The apartments usually come in the form of a high rise apartment or a “villa” (please throw out any preconceived images of Italian villas). Korean villas are actually three- or four-story apartment buildings that tend to be quieter than the bigger complexes. Here is what you can expect in your housing:
If you are coming alone, you will probably end up in a studio apartment, which is one room plus a small kitchen and bathroom. If you are coming as a couple, you will most likely end up with a two-room, which is two small bedrooms (we turned our second into a small living room), a main room, a small kitchen, and a small bathroom.
The apartments are clean, comfortable and furnished with basic needs. I’ve personally never seen a really dirty or uncomfortable apartment, but I’m sure they exist.
In the kitchen, expect your basic appliances—except for an oven. Koreans don’t use them! You will have a stove top that comes with a small toaster oven.
The bathrooms are always the same—a toilet, sink, medicine cabinet, and a removable shower head above the sink. There is no shower stall or bathtub and they don’t use shower curtains so you shower in your open bathroom, which has a drain in the middle of the floor. You get used to it, but it’s a little different from home.
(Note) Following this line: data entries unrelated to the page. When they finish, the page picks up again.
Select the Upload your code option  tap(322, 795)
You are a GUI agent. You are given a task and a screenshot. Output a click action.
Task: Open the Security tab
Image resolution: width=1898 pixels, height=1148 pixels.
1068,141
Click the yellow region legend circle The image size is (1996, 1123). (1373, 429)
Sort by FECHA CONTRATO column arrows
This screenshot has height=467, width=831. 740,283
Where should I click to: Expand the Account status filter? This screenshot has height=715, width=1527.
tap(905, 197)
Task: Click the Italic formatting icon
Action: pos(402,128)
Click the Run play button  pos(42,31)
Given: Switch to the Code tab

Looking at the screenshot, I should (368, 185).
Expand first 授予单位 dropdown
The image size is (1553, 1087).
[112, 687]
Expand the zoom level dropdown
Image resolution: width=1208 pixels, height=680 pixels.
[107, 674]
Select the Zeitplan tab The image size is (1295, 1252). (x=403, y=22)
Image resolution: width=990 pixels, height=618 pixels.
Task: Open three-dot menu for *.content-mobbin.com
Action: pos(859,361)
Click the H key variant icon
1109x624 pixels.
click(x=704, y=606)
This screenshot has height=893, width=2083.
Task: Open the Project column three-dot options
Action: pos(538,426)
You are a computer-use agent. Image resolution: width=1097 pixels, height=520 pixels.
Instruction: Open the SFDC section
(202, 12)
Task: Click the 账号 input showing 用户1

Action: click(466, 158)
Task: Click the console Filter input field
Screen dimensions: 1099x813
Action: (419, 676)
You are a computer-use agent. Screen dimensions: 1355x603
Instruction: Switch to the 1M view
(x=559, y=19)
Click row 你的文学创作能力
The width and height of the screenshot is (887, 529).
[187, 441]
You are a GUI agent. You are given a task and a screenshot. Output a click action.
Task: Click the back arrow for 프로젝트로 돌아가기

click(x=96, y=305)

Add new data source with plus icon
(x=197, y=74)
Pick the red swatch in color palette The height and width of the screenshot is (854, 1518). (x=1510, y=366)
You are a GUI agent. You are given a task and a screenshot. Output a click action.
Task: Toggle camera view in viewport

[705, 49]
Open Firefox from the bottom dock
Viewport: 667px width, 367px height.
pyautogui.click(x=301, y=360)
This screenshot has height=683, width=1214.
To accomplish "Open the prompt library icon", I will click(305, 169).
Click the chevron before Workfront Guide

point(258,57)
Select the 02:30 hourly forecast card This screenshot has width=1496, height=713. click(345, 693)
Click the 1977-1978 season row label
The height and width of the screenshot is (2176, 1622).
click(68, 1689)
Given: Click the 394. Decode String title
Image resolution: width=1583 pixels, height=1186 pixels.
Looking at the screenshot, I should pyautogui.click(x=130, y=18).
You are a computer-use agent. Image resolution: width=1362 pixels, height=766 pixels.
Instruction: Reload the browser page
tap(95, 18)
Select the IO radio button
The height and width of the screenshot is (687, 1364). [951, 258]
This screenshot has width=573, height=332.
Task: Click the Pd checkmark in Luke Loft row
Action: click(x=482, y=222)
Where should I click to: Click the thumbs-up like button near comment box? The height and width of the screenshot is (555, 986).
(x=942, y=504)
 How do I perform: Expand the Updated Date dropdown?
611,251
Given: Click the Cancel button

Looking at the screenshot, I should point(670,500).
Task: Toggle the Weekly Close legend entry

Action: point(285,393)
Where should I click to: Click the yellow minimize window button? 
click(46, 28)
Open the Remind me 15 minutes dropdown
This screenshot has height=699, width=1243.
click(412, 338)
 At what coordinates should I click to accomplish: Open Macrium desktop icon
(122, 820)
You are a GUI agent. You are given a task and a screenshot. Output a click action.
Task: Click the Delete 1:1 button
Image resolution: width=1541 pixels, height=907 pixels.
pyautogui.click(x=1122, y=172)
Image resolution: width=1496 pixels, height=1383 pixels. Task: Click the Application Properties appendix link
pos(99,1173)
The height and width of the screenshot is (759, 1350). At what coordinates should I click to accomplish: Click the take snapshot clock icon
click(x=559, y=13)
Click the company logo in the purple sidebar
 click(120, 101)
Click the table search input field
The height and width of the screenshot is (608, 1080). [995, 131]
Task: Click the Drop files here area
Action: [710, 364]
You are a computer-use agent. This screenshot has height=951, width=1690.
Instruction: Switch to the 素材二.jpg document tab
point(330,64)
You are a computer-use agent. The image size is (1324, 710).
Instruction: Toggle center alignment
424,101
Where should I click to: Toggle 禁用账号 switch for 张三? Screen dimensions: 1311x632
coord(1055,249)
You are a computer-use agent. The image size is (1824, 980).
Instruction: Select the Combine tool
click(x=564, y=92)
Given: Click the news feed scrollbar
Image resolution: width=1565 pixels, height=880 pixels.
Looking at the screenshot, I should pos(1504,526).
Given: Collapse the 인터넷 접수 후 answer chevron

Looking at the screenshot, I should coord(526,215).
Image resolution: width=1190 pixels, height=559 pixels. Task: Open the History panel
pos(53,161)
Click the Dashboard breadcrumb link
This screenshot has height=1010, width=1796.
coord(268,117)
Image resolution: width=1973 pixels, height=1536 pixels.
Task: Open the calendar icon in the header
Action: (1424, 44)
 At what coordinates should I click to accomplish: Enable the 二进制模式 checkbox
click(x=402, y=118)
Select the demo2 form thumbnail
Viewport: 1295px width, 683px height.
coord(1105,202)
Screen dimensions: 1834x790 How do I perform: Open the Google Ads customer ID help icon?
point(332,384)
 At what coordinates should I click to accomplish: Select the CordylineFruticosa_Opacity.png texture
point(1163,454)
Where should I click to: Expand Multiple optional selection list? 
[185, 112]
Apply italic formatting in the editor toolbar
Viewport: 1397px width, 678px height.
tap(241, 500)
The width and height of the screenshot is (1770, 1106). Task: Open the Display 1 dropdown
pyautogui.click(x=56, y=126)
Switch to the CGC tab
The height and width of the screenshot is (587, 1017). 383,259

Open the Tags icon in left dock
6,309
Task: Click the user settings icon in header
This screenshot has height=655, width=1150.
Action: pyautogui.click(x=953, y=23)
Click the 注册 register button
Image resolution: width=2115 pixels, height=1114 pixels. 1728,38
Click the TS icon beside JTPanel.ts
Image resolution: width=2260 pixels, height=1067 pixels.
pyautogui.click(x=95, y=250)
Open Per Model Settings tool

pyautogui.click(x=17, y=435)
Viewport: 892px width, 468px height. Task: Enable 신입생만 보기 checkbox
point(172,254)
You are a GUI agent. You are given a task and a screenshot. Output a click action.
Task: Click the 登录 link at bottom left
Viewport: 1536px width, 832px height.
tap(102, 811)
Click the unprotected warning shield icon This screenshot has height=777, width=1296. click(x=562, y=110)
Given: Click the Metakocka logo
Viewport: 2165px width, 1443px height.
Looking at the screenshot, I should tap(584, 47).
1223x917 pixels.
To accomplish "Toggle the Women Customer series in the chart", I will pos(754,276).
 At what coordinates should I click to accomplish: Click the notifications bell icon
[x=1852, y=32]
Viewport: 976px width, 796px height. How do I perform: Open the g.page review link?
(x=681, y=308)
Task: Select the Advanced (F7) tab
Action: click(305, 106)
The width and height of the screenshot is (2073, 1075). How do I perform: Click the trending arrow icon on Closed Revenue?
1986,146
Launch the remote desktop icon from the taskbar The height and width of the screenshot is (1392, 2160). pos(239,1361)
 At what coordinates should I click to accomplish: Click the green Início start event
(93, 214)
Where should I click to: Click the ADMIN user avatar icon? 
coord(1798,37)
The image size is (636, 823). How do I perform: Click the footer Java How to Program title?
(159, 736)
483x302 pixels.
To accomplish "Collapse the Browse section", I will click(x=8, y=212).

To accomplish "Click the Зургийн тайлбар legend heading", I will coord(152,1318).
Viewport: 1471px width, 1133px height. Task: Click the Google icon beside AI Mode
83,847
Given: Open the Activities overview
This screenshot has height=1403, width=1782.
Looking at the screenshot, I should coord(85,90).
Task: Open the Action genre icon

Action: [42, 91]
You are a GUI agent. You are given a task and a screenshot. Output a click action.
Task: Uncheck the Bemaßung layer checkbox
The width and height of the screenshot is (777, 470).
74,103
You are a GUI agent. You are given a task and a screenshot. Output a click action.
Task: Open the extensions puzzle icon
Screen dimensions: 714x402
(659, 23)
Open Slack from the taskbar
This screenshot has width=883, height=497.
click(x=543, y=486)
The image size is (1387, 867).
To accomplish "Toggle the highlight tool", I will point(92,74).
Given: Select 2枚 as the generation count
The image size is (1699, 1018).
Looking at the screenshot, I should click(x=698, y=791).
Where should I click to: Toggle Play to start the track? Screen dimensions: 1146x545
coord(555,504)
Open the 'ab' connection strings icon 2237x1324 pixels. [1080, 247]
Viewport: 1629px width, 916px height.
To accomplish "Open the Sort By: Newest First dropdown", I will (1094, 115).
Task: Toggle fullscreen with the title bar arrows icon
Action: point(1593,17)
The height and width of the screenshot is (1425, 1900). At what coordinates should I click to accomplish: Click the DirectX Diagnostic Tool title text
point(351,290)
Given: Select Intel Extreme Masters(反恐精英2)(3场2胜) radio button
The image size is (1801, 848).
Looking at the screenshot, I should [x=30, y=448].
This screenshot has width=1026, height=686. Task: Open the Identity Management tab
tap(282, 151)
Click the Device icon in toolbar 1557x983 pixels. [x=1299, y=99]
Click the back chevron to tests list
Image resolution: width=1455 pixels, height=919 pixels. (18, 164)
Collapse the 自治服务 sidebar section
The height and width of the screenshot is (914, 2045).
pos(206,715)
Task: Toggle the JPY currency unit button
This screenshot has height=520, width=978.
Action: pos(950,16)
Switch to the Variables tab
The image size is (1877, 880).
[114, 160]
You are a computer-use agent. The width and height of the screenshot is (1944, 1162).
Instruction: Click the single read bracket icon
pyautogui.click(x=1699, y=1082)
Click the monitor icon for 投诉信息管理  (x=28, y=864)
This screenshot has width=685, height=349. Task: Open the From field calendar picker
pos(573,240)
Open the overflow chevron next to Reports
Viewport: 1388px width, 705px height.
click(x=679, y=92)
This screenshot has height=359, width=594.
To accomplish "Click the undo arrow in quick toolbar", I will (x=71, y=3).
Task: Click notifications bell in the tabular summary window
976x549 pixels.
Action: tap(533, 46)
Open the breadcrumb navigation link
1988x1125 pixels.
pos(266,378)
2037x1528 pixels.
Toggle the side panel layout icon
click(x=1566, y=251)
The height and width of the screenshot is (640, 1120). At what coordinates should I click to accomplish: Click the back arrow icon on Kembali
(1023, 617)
Most apartments come equipped with a refrigerator and a washing machine, bed and basic furniture. The school will provide these items for you. Koreans do not use dryers, so you must hang your clothes to dry near a window (there will be a drying rack that hangs down from the ceiling). Most apartments also allow access to their rooftops—which are the perfect place for summer get-togethers, grill-outs and just hanging out. Koreans use them only for drying clothes.
It’s a good idea to bring a few small items from home to make your new apartment feel homier. Photos, posters, or favorite knick-knacks can make your apartment feel a lot more like yours.